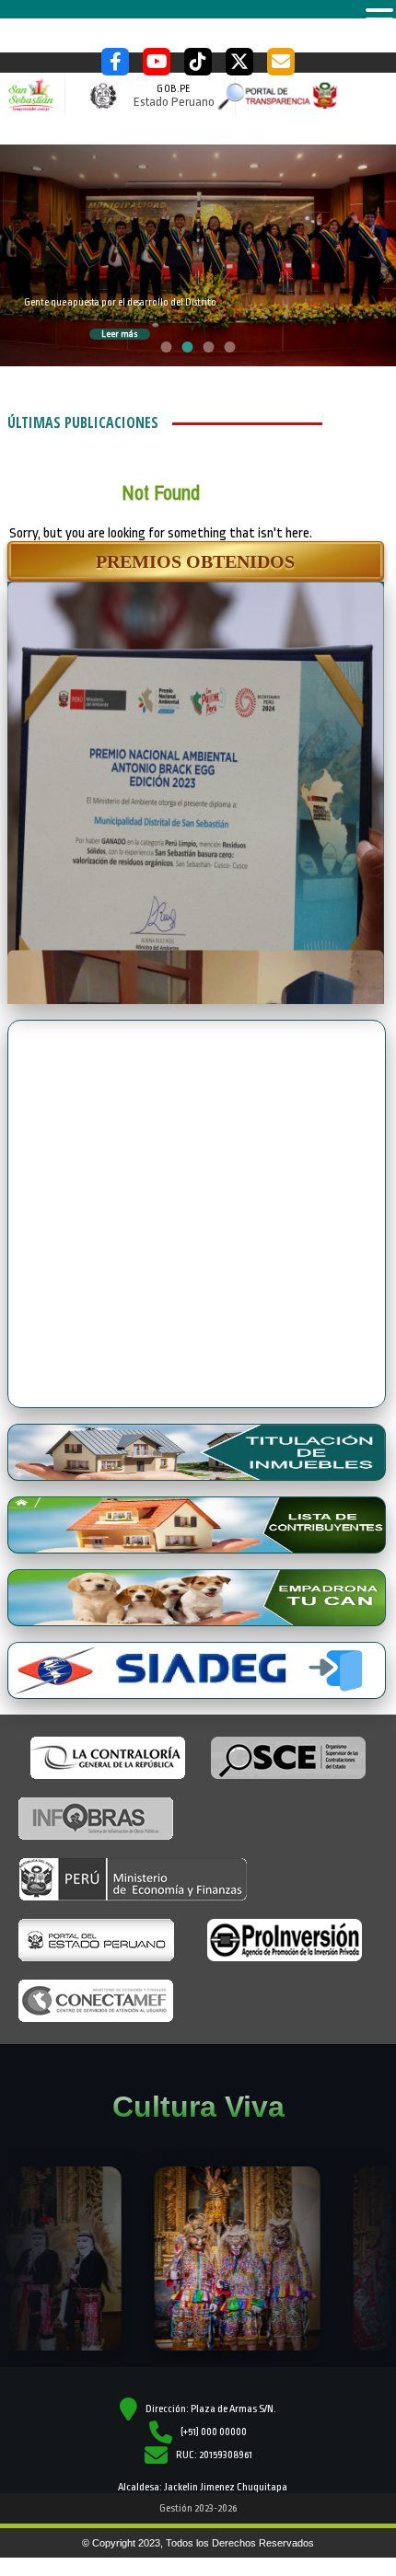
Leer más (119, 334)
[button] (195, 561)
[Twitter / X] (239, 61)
::::
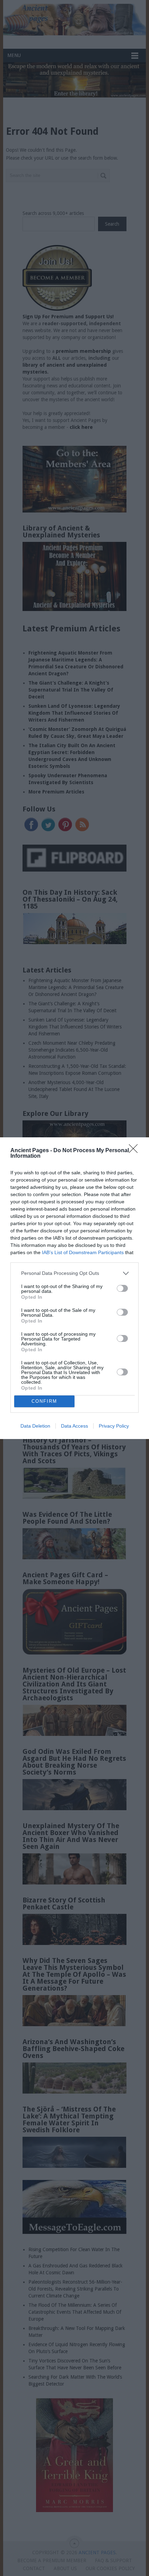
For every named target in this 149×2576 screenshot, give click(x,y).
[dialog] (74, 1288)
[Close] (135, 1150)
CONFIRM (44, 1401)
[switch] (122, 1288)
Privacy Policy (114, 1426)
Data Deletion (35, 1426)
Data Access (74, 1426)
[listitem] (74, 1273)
::::
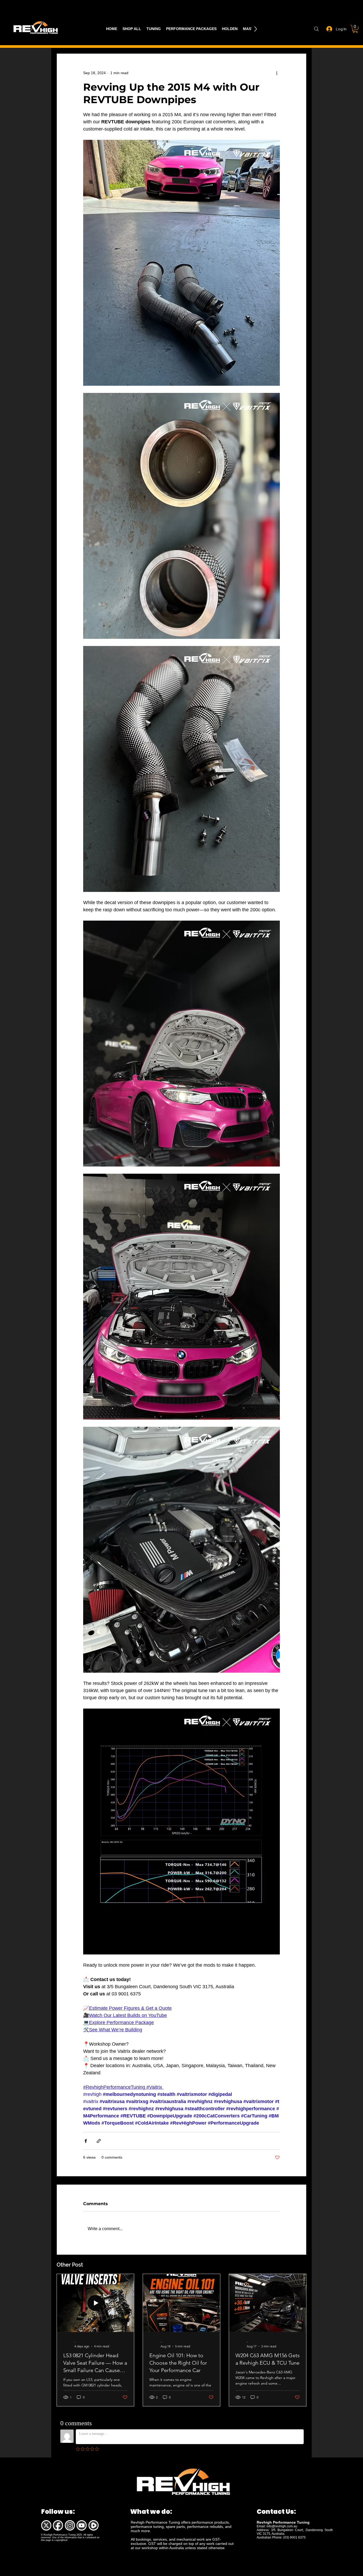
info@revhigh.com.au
::::
WHAT IS REQUIRED
Copy out only the lines above from the one with "Privacy Policy (114, 1426)" to the one with "[listitem] (74, 1273)", inclusive, exactly as they stand.

ANSWER TO THE PROBLEM
Privacy Policy (114, 1426)
Data Deletion (35, 1426)
Data Access (74, 1426)
[listitem] (74, 1273)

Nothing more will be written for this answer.